We’ve also tried shifting some roles to hourly while we wait for our pipeline volume to resume full capacity. Previously, we assumed we needed certain client-facing roles as full-time. However, we have sought out experienced talent who were seeking part-time positions to fit their availability. Typically, that means balancing parenting duties, another consulting role, or a partial pause to pursue other passions. This flexible talent pool comes with the expertise our clients expect, without the full-time overhead. We found we can hit all three MITs through this path and have continued it as a common practice.
In both of these cases, we’ve needed flexibility and a bit of fearlessness to depart from our time-tested models and beliefs. In each instance, we’ve been able to look back to our MITs to understand their impact and help us course correct where needed.
Adapting with honest feedback and action
As we trial modern engagement models, role structures, and operating rhythms to meet changing client needs, a regular practice of listening, reflecting, and taking action becomes business-critical as another layer to our MITs.
We would not be where we are today without the insights gained from our training partners, particularly LifeLabs Learning and their exquisite CAMPS Model (Certainty, Autonomy, Meaning, Progress, Social Inclusion/Belonging), which we have used for the past three years as our quarterly pulse survey. We have even experimented using CAMPS within our longer-standing client accounts to understand how the client’s working style impacts team ratings (and how we might make improvements). We see it as another POV into our complex and uncertain work world.
At the partner and director level, we then use the viewpoint of our MITs to assess the CAMPS results and understand how we might be over-indexing in one area due to stress or other biases. It’s a health check-up on the agency and by having a language that we all understand, we can apply a little curiosity and get some honest feedback in areas that may feel sensitive, yet still require us to learn about a blind spot in order to improve.
These moments of consistent listening and action help us understand and respond to the impact of change on the team while also boosting our feelings of certainty and progress amid it.

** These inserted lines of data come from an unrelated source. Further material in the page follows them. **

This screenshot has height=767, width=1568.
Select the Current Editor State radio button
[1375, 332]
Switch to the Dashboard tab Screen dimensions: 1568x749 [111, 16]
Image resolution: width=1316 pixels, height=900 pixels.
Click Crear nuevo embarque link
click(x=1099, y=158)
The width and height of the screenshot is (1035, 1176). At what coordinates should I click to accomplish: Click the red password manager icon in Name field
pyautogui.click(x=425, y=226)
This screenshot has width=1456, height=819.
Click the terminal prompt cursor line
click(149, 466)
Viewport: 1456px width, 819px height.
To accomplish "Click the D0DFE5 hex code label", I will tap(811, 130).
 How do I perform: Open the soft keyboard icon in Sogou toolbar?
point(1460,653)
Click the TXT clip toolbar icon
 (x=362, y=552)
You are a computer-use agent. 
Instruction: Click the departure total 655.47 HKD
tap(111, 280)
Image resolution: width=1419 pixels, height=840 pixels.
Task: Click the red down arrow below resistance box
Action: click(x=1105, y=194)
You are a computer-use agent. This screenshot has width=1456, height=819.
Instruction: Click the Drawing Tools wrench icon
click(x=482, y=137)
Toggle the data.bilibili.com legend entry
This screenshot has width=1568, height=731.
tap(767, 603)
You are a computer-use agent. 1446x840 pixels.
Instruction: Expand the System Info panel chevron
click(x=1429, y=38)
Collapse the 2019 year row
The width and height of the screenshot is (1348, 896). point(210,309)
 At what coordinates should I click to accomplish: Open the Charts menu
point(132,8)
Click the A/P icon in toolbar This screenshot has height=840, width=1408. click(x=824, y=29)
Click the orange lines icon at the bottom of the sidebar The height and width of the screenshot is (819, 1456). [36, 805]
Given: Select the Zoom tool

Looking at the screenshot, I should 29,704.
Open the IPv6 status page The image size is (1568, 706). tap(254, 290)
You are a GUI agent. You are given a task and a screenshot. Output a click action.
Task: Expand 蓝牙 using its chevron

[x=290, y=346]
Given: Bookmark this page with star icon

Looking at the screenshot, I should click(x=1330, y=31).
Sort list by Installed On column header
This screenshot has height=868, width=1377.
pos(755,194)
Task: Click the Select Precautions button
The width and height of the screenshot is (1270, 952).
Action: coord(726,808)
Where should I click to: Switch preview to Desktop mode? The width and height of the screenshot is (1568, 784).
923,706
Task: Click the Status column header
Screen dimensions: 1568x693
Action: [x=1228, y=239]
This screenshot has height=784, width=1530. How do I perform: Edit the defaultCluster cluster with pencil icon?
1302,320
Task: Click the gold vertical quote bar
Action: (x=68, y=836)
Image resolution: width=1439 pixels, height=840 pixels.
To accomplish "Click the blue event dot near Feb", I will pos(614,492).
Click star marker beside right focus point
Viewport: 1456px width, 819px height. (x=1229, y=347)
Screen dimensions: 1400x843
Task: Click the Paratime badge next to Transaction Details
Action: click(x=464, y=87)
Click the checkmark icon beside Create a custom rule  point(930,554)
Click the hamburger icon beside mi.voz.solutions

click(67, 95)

Looking ahead and leading through change
Let’s be clear: this is more than change management, it’s change leadership. It’s the work we must constantly do to be adaptive — improve ourselves, enhance our processes, scale systems, and evolve. But bending and flexing without breaking proves harder. At Column Five, we’ve found the sweet spot for us is calling out those Most Important Things and anchoring to them regularly so that our team can have the resilience to endure, and even thrive, during change. As we embark on a new year sure to be filled with more change and unknowns, we’d ask: do you know what your Most Important Things are?